_Work to be completed_.
Taking the listing below, restate word for word each line from the line with "Copy the Вид використання text" to the line with "Task: Click the plus icon on Agent job 1", ends included, and stop there.

::: Records shown :::

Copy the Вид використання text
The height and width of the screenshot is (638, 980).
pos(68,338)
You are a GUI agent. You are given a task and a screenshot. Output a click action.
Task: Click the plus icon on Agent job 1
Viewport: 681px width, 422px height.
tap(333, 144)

:::
::: Records shown :::

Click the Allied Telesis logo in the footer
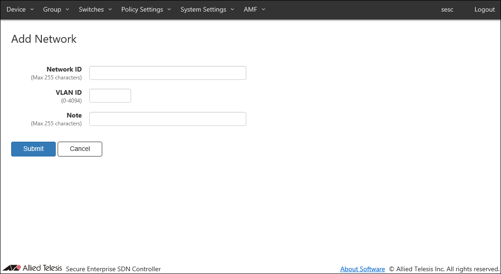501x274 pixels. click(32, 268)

:::
::: Records shown :::

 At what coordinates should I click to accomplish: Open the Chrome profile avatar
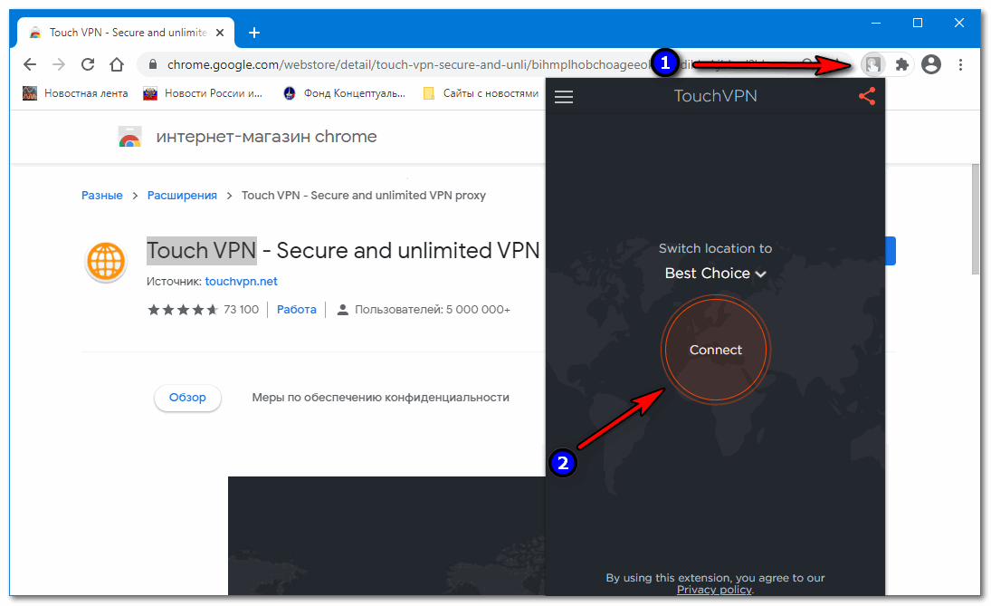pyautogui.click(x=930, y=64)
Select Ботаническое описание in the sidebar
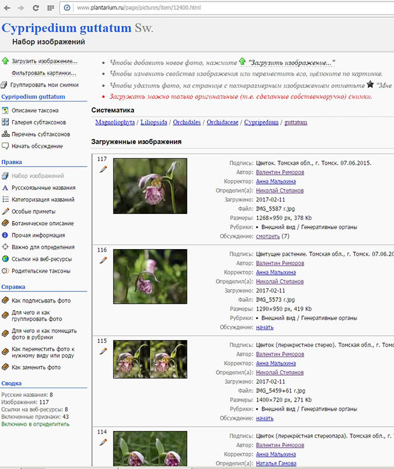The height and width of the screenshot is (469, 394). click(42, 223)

:::

_Answer area_.
Copy the Вид використання text
The height and width of the screenshot is (638, 980).
pos(68,338)
You are a GUI agent. You are given a task and a screenshot. Output a click action.
Task: Click the plus icon on Agent job 1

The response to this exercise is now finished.